WATER: At least in the beginning as soft as possible, with a lower pH, and naturally with regard to the bred fish. Throughout the whole period when plants grow in the tank and the filters get activated, it is recommended to monitor water hardness, pH and the presence of nitrite content in the aquarium water.

LIGHTING: Again, conform to the rule “plants are first”! It is recommended to use lighting appliances with a warm colour tone, such as a combination of bulbs and fluorescent lamps. Especially as regards fluorescent tubes, use the “warm white” type. In this area, there are hardly any problems, as world producers of aquarium fluorescent tubes specify the light spectrum graphs on the packages, so that you can choose the most suitable light spectrum. Blue light (“sea light”) is absolutely unacceptable for freshwater aquariums. Here is a formula to calculate the source intensity (works with aquariums 50 cm deep): 2 W / 1 dm2 of surface area for bulb lighting, 2/3 W / 1 dm2 of surface area for fluorescent tube lighting. The length of daily lighting must be determined with regard to the tropical day’s length.

ROUTINE MAINTENANCE: Never overfeed the fish! Keep the food varied.

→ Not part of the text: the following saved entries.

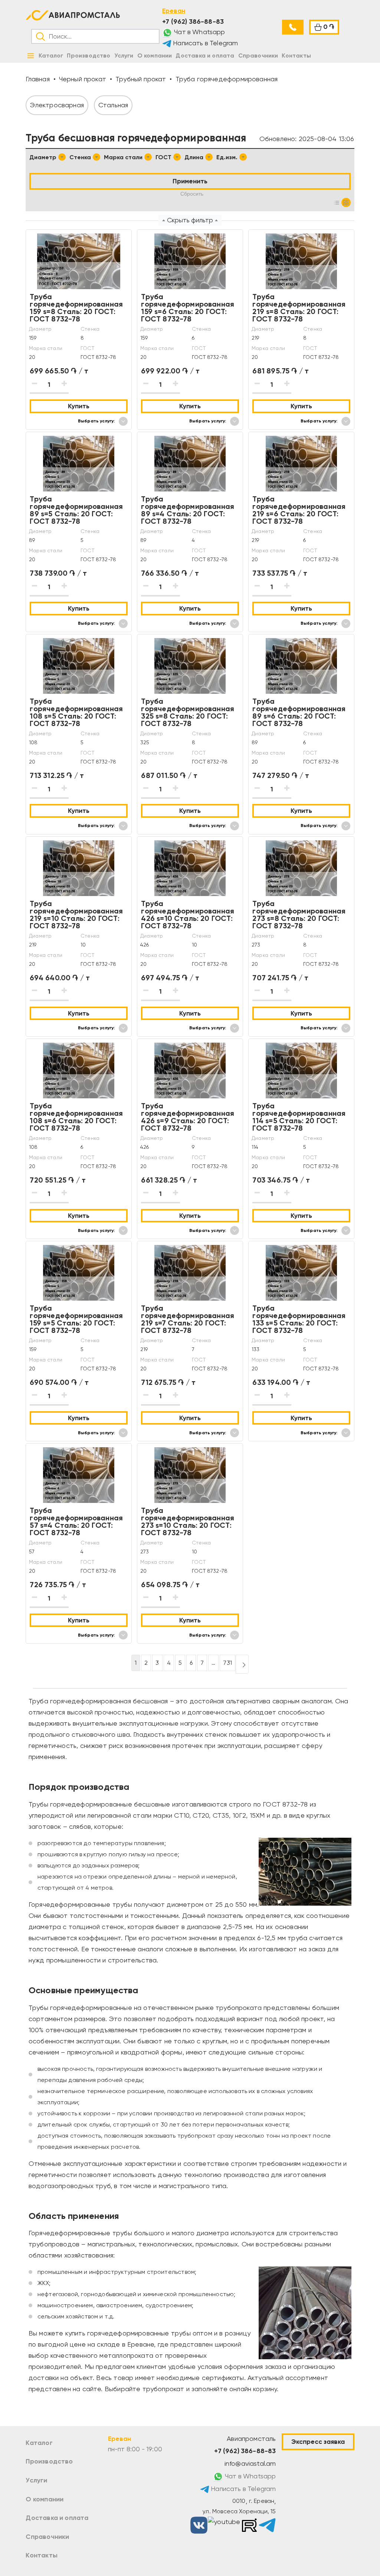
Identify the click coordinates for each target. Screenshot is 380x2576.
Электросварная (57, 105)
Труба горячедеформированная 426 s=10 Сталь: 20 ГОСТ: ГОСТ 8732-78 (187, 914)
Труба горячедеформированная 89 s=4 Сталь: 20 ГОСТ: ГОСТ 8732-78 (187, 510)
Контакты (41, 2555)
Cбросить (191, 194)
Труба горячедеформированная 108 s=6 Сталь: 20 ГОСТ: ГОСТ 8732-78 (76, 1116)
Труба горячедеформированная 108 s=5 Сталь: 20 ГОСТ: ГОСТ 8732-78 (76, 712)
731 (227, 1662)
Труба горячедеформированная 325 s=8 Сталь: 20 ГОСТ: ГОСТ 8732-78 (187, 712)
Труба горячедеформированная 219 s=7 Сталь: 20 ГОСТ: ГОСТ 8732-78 (187, 1319)
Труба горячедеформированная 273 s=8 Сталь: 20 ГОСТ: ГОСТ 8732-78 (298, 914)
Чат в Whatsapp (199, 32)
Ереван (173, 11)
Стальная (113, 105)
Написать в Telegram (204, 43)
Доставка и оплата (57, 2518)
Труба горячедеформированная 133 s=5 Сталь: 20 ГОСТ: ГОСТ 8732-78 (298, 1319)
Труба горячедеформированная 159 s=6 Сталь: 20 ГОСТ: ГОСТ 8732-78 (187, 307)
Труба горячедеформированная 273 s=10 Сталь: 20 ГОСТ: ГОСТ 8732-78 (187, 1521)
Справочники (47, 2537)
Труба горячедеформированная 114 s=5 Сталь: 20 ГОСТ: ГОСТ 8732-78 (298, 1116)
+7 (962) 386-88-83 (193, 21)
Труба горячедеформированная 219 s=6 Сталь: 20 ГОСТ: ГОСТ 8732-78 (298, 510)
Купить (78, 406)
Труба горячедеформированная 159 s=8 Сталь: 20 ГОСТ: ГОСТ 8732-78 (76, 307)
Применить (190, 181)
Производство (49, 2461)
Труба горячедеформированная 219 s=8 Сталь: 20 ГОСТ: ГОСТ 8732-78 (298, 307)
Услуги (36, 2480)
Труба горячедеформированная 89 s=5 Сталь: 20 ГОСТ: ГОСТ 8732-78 (76, 510)
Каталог (39, 2443)
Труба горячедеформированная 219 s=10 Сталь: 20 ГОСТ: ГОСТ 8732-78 (76, 914)
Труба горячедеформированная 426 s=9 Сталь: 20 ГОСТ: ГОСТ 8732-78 (187, 1116)
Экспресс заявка (318, 2442)
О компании (44, 2499)
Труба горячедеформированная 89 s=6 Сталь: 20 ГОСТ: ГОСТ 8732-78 (298, 712)
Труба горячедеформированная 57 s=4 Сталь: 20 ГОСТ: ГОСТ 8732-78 (76, 1521)
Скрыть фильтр (190, 220)
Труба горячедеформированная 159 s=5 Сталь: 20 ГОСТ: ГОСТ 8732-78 (76, 1319)
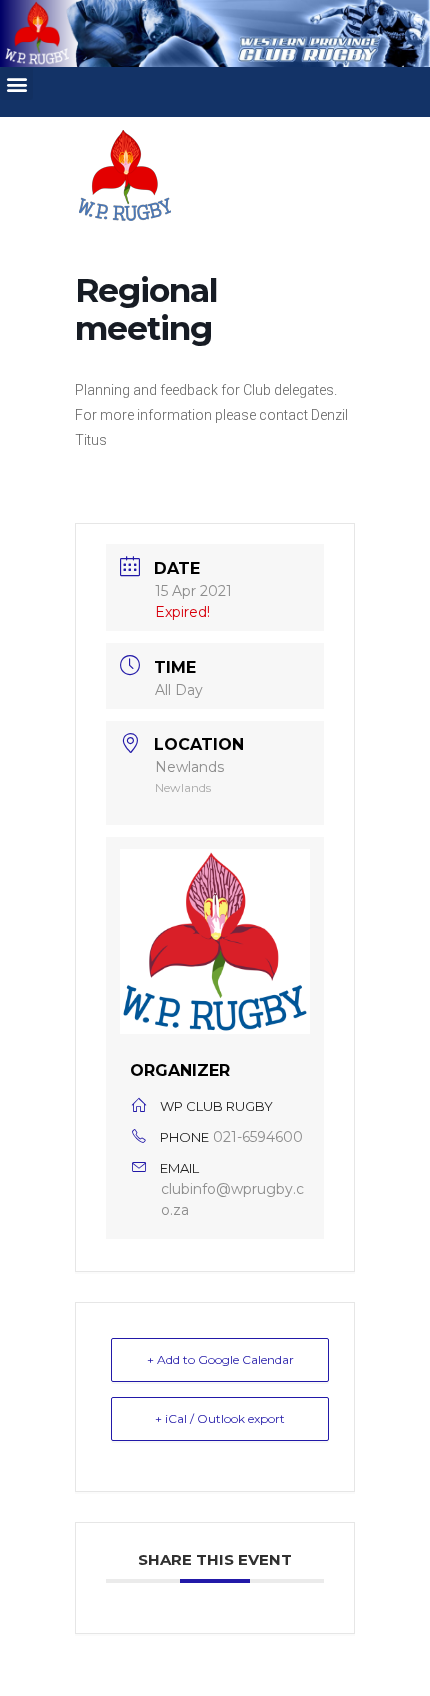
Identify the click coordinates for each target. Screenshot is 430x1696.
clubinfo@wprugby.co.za (232, 1199)
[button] (16, 83)
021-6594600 (258, 1137)
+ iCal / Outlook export (220, 1418)
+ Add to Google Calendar (220, 1359)
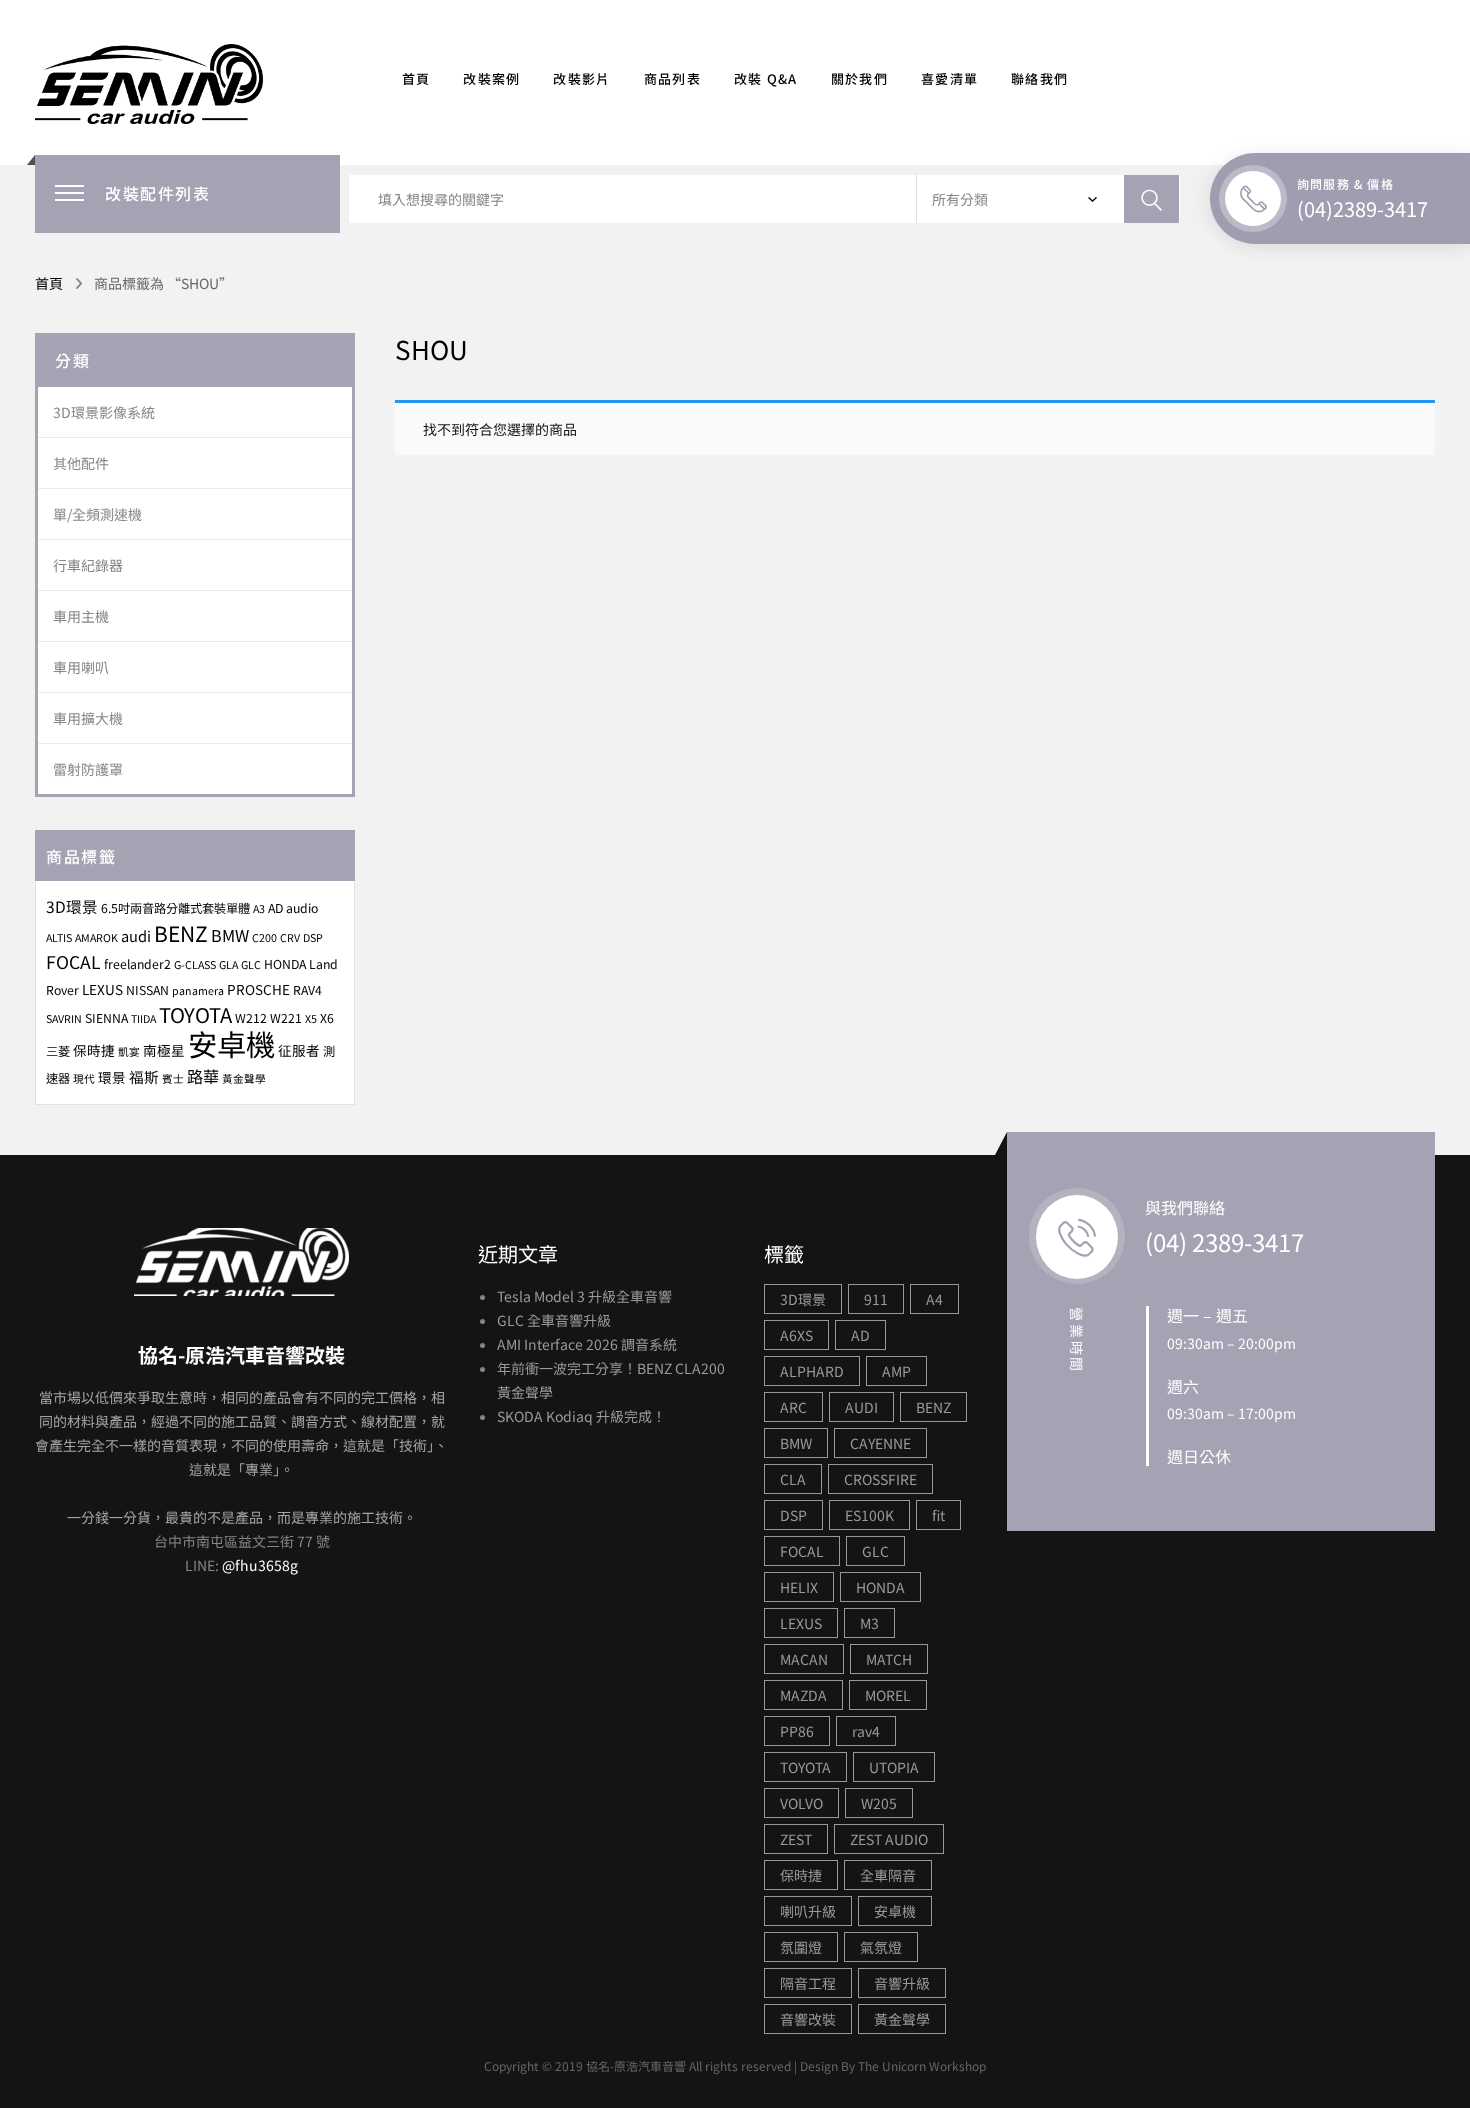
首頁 (416, 78)
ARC (793, 1407)
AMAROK (96, 937)
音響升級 (902, 1983)
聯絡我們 (1039, 78)
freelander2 (137, 964)
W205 (879, 1803)
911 (876, 1299)
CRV (290, 937)
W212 (251, 1018)
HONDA (285, 964)
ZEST (796, 1839)
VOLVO (801, 1803)
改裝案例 (491, 78)
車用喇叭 (81, 667)
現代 (84, 1078)
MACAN (804, 1659)
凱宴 (129, 1051)
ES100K (869, 1515)
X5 (311, 1018)
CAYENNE (880, 1443)
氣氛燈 (881, 1947)
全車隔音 (888, 1875)
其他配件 (81, 463)
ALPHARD (812, 1371)
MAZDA (803, 1695)
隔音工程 (808, 1983)
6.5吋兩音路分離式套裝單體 (175, 908)
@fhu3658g (260, 1565)
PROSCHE (258, 989)
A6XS (796, 1335)
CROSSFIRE (880, 1479)
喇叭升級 (808, 1911)
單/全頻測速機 (97, 514)
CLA (793, 1479)
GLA (228, 964)
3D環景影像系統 (104, 412)
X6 (327, 1018)
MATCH (889, 1659)
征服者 (299, 1050)
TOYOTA (195, 1014)
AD (860, 1335)
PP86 (797, 1731)
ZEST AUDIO (889, 1839)
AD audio (293, 908)
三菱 (58, 1051)
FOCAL (73, 961)
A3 (259, 908)
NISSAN (147, 990)
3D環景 (72, 906)
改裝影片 (581, 78)
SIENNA (106, 1018)
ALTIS (59, 937)
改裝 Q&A (766, 78)
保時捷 (94, 1050)
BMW (230, 935)
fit (938, 1515)
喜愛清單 (949, 78)
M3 (869, 1623)
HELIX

Perform regular mud discharges and meanwhile change about 1/3 of aquarium water Remove damaged marginal leaves of plants. Even in the case of a long-time functioning aquariums it is recommended to perform regular tests of water quality (see paragraph 5).

If these points are observed, it is very likely that no algae will grow in your aquarium. If algae do appear, we always try to modify the aquarium conditions: pH, water hardness, lighting intensity or lighting length. It is possible – temporarily – to add “bottom fish” into the aquarium, which disrupt and damage the algae (e.g. the species Botia, Gyrinocheilus, Ancistrus, Corydoras, etc.).

Disrupt the algae manually on the bottom and on the sides, suck the algae out and collect the floating fibres into a filtration medium. At least for the period of fighting the algae, it is recommended to use filters with electric heads which perfectly whirl water and do not allow the algae to settle down again. These filters also prevent the algae from growing and suck in all the mechanically disturbed remains into the filtration medium which must be cleared every day.

It is recommended to apply appropriate doses of ALGICID, AMAZON and ACRIFLAVIN then, which will help stop the growth of algae for good.






Green algae

(Black Molly)*

Fibres (attached/clustered), turbidity

Many different species, they love light, some are very decorative, usually harmless. They are a sign of harmony in the aquarium.

Especially in garden ponds they create a very attractive and oxygenic growth.

Manually disrupt and filter off the bottom, the side glass panes and the equipment. The agents ALGICID, AMAZON and ACRIFLAVIN should only be used in water with a pH over 7.

Shade the aquarium. As regards ponds, add plants which will shade the surface (water-lilies, eichhornia, pistia).

Wash the filtration medium often.

Blue-green algae

Silky blue-green coating

These algae are capable of killing everything, but they are also easy to disrupt and remove.

Never let the grow steadily – provide intense filtration and disrupt them. Turn the light off. Refill tank with acidic soft forest water.

Use the agents ALGICID and AMAZON.

Wash the filtration medium often.

ACRIFLAVIN is not effective in acidic water!

Diatoms (brown algae)

Attached brown-green algae

They do not like light. “Brown algae” is a commonly use but erroneous name.

Provide extra light. Manually remove from glass panes and aquarium equipment.

Use the agents ALGICID and AMAZON.

Wash the filtration medium often.

*Black Molly is a viviparous fish species which eat algae of certain kinds (e.g. diatoms), but only as a dietary supplement. Their digestive tract is accommodated to eating “green” food. Digestion takes place in alkaline environment.